Software agents interact to solve tasks, the details of which need to be described
in a language understandable by all the actors involved. Ontologies provide a formalism
for defining both the domain of the task and the terminology used to describe
it. However, finding a shared ontology has proved difficult: different institutions and
developers have different needs and formalise them in different ontologies.
In a closed environment it is possible to force all the participants to share the
same ontology, while in open and distributed environments ontology mapping can provide
interoperability between heterogeneous interacting actors. However, conventional
mapping systems focus on acquiring static information, and on mapping whole ontologies,
which is infeasible in open systems.
This thesis shows a different approach to the problem of heterogeneity.
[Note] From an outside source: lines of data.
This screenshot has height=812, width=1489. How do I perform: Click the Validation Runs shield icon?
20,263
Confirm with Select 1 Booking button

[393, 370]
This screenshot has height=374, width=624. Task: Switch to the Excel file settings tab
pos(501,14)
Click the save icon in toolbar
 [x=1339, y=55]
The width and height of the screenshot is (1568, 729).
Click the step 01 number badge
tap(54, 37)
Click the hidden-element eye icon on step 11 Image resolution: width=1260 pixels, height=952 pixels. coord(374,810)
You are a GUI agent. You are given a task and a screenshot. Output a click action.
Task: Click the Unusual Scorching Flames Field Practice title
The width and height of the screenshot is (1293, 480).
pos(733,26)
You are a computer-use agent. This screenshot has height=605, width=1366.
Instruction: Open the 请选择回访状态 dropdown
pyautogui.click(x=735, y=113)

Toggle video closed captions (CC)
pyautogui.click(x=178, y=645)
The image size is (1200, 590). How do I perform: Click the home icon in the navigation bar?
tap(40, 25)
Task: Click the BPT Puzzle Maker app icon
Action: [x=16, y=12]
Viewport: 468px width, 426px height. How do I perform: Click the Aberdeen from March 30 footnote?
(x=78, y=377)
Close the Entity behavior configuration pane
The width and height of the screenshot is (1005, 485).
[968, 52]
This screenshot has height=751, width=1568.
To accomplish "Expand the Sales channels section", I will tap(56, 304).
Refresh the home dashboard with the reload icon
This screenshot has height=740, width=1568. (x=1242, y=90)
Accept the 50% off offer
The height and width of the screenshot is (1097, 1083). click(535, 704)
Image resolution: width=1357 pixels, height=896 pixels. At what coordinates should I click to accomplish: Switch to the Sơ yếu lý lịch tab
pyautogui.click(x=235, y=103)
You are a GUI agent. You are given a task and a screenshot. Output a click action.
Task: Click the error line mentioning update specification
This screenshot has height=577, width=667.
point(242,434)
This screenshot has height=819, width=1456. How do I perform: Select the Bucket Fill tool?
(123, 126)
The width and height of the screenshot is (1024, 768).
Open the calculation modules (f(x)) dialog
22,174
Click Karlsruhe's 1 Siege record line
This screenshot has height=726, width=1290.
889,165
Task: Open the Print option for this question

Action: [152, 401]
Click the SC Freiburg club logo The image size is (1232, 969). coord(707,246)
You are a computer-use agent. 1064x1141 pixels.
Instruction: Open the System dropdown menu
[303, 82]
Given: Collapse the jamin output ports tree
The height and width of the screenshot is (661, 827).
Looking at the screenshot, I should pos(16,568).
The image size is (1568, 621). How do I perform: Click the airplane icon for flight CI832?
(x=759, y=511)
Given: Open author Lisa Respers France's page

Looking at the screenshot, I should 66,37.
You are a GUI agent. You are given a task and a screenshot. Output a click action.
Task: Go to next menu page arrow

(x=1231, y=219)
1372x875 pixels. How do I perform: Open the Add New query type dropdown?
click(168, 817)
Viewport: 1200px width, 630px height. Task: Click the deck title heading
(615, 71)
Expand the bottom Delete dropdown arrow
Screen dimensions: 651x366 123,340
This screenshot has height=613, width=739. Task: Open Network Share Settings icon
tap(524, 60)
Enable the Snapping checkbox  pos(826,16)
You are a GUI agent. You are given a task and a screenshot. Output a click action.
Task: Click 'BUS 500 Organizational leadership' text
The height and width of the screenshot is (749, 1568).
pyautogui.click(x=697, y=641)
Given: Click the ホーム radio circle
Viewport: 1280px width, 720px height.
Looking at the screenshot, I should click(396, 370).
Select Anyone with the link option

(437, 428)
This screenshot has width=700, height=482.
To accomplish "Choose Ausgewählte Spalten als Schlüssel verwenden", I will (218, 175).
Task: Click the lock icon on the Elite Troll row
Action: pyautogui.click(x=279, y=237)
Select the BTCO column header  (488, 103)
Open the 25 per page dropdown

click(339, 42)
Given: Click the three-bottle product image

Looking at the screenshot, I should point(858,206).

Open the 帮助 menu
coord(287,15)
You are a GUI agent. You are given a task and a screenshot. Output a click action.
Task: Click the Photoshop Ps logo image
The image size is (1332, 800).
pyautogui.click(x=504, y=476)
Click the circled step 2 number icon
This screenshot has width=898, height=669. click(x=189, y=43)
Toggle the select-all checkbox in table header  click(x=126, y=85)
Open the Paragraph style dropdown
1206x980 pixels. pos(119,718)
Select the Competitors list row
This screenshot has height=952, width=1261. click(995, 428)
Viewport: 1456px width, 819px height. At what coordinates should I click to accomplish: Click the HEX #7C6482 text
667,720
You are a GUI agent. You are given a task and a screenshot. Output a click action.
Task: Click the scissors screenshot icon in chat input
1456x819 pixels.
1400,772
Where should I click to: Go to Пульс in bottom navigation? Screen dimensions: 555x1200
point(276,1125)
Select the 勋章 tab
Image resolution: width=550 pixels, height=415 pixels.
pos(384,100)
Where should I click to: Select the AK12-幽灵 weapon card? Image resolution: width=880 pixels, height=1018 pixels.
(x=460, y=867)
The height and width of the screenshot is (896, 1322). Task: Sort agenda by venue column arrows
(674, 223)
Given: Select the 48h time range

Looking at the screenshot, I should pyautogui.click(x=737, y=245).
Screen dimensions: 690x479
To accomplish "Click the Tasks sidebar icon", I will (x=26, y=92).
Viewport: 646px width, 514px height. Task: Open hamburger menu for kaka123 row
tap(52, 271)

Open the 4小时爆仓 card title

It starts
from the intuitive idea that when similar situations arise, similar interactions are performed.
If the interactions between actors are specified in formal scripts, shared by
all the participants, then when the same situation arises, the same script is used. The
main hypothesis that this thesis aims to demonstrate is that by analysing different runs
of these scripts it is possible to create a statistical model of the interactions, that reflect
the frequency of terms in messages and of ontological relations between terms
in different messages. The model is then used during a run of a known interaction to
compute the probability distribution for terms in received messages. The probability
distribution provides additional information, contextual to the interaction, that can be
used by a traditional ontology matcher in order to improve efficiency, by reducing the
comparisons to the most likely ones given the context, and possibly both recall and
precision, in particular helping disambiguation.
The ability to create a model that reflects real phenomena in this sort of environment
is evaluated by analysing the quality of the predictions, in particular verifying
how various features of the interactions, such as their non-stationarity, affect the predictions.
The actual improvements to a matcher we developed are also evaluated. The
overall results are very promising, as using the predictor can lower the overall computation
time for matching by ten times, while maintaining or in some cases improving
recall and precision